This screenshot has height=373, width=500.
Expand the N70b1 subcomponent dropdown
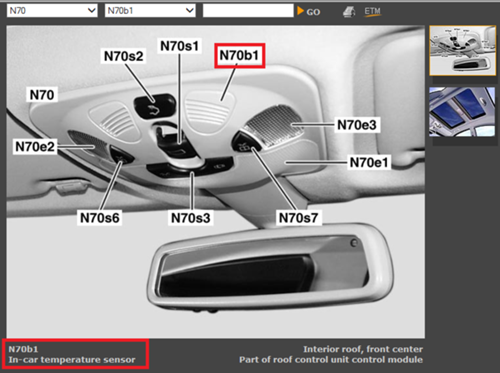pyautogui.click(x=150, y=11)
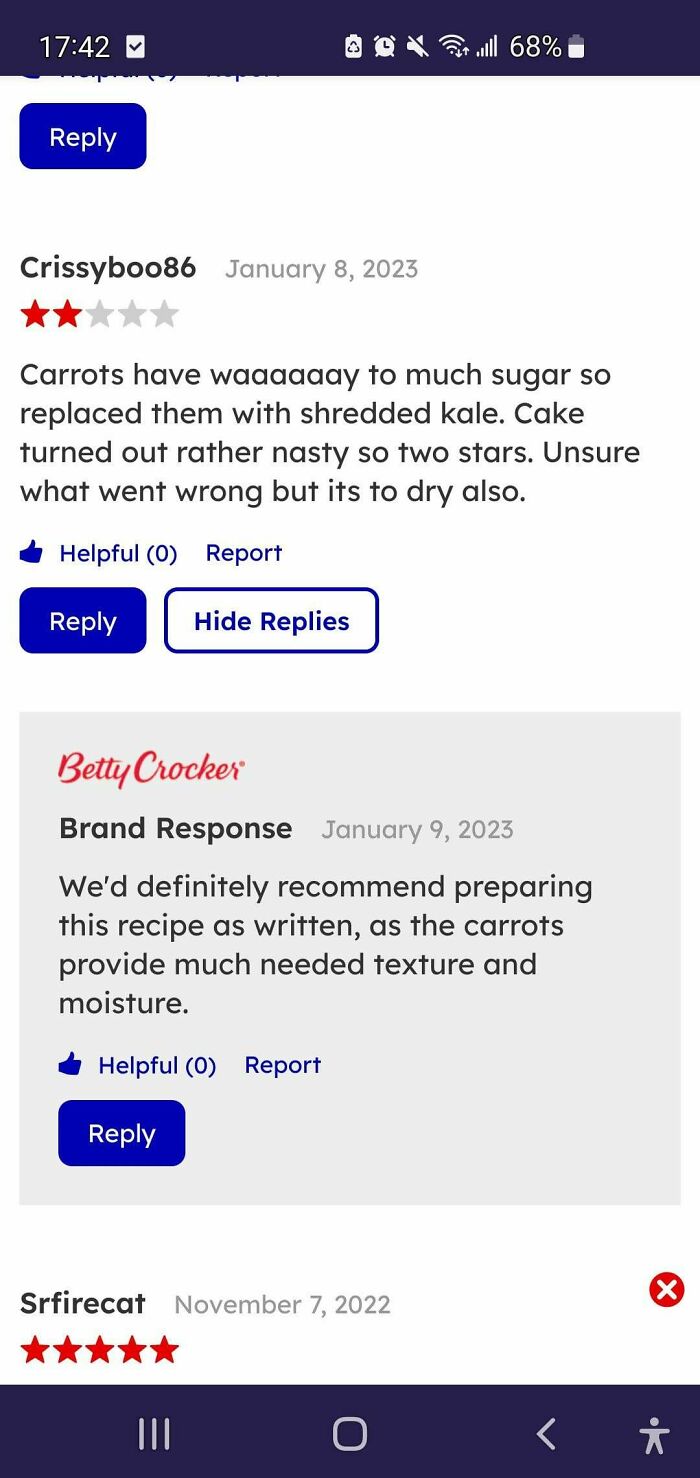The image size is (700, 1478).
Task: Dismiss Srfirecat's review via red X icon
Action: 666,1289
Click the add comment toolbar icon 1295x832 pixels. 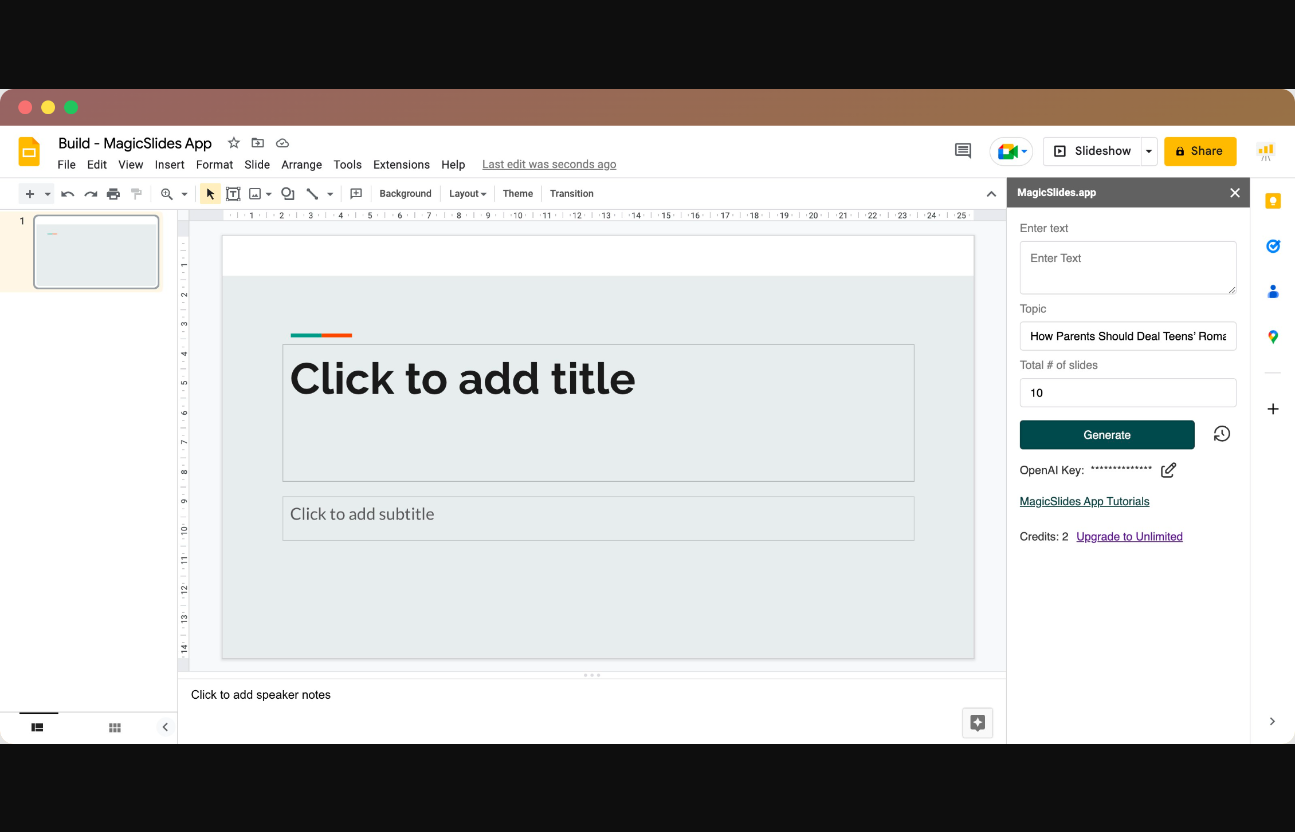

==============================

| Directions |
The copy must begin at the line containing "Expand the N70b1 subcomponent dropdown" and end at the last line of the data above, with every line retyped exactly and no pictures included.

| Solution for this task |
Expand the N70b1 subcomponent dropdown
pyautogui.click(x=150, y=11)
The image size is (700, 1478).
Task: Dismiss Srfirecat's review via red X icon
Action: 666,1289
Click the add comment toolbar icon 1295x832 pixels. 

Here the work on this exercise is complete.